**VORGEGEBENER TEXT:**

..............................

Erstens, die fortschreitende Harmonisierung der Sozialversicherungssysteme soll gestoppt werden. Hierzu heißt es: „Es ist notwendig, die negativen Auswirkungen der Arbeitsmigration zu bekämpfen, inklusive des Missbrauchs der Sozialversicherungssysteme.“ Zweitens sollen sich die Aufgaben der EU-Behörden genauso wenig erhöhen wie ihre Budgets. Drittens, keine EU-Regulierung von Medienpluralismus. Viertens wird eine zweijährige Nullrunde für die Gehälter der EU-Beamten gefordert. Fünftens seien die Kohlendioxid-Emissionen auf globaler statt auf EU-Ebene zu verhandeln. Sechstens solle das Risikomanagement für Überschwemmungen nur für transnationale Wasserläufe harmonisiert werden. Siebtens wird ein Ende von EU-Programmen für Schulmilch und Schulobst gefordert.

..............................

**WAS ZU TUN IST:** Was wird laut dem vorgegebenen Text für die Gehälter der EU-Beamten gefordert?

**BEREITGESTELLTE DATEN:**
..............................

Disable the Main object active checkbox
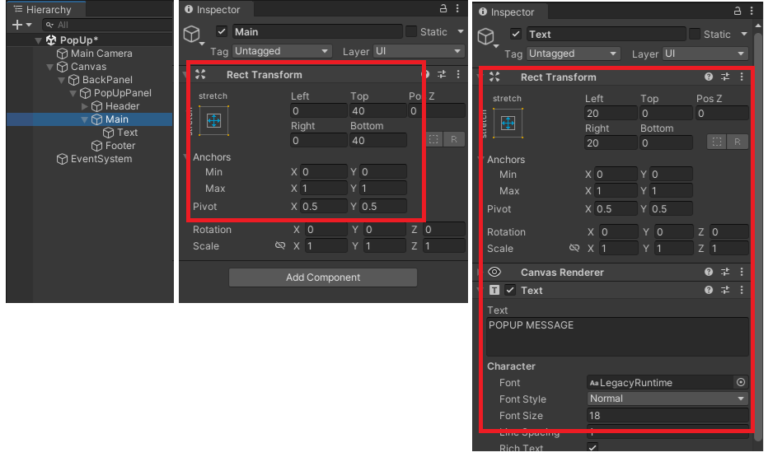The height and width of the screenshot is (457, 768). click(221, 32)
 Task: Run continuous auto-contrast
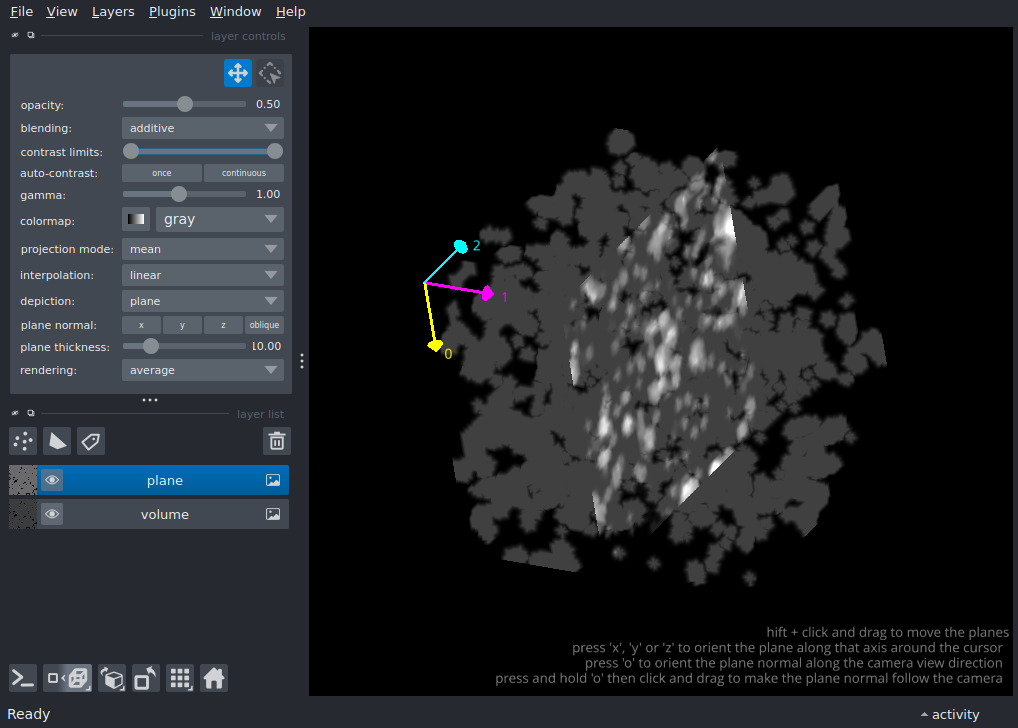(x=243, y=172)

..............................

**LÖSUNG DER AUFGABE:** Eine zweijährige Nullrunde.